(Dataset entries)

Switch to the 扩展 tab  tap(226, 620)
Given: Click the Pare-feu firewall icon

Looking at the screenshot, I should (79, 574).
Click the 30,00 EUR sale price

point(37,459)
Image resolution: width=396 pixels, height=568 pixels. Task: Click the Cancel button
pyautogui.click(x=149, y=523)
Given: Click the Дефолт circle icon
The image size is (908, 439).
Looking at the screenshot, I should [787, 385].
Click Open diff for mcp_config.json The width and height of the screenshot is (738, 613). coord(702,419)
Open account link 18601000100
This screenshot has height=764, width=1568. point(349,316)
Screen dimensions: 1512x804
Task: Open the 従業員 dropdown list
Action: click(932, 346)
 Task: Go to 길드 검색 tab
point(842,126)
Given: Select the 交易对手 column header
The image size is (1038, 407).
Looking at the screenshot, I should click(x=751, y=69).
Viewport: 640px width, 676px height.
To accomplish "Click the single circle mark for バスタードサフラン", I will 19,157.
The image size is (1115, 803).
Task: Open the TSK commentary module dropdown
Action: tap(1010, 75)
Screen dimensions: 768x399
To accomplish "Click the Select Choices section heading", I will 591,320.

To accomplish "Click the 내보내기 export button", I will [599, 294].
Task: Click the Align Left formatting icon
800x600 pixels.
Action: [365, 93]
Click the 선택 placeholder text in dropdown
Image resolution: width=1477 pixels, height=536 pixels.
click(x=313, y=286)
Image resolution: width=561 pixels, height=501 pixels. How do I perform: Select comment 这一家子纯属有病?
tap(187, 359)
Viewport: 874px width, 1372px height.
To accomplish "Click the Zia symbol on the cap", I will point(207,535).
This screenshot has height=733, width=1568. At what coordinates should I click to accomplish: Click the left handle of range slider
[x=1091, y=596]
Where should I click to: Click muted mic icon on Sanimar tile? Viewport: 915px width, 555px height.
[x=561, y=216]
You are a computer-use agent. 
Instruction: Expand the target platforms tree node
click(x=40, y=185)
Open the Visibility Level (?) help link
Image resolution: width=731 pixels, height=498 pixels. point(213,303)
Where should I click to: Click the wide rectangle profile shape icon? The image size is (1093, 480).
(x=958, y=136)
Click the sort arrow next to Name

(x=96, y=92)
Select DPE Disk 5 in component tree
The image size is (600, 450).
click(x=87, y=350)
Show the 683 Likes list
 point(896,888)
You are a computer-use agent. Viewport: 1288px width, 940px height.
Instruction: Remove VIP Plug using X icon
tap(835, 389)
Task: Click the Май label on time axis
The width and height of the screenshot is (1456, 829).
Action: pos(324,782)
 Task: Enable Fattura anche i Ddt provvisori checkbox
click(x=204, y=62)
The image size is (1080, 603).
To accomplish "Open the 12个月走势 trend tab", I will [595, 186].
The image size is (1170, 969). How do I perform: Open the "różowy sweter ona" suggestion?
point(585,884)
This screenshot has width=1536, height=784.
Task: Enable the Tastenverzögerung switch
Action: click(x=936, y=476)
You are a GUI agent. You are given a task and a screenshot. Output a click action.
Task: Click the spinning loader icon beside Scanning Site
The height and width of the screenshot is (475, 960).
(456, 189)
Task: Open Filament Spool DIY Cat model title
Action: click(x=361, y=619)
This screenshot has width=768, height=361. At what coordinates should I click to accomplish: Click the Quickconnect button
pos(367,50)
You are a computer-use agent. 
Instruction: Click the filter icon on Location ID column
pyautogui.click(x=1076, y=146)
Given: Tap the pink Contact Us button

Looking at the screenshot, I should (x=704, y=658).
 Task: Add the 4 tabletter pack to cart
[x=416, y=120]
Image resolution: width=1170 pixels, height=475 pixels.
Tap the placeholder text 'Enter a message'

# Goal of the exercise
Copy whichever lines above contain the string "agent".

# Finished exercise
You are a computer-use agent. 
You are a computer-use agent. Viewport: 1288px width, 940px height.
You are a GUI agent. You are given a task and a screenshot. Output a click action.
You are a computer-use agent. 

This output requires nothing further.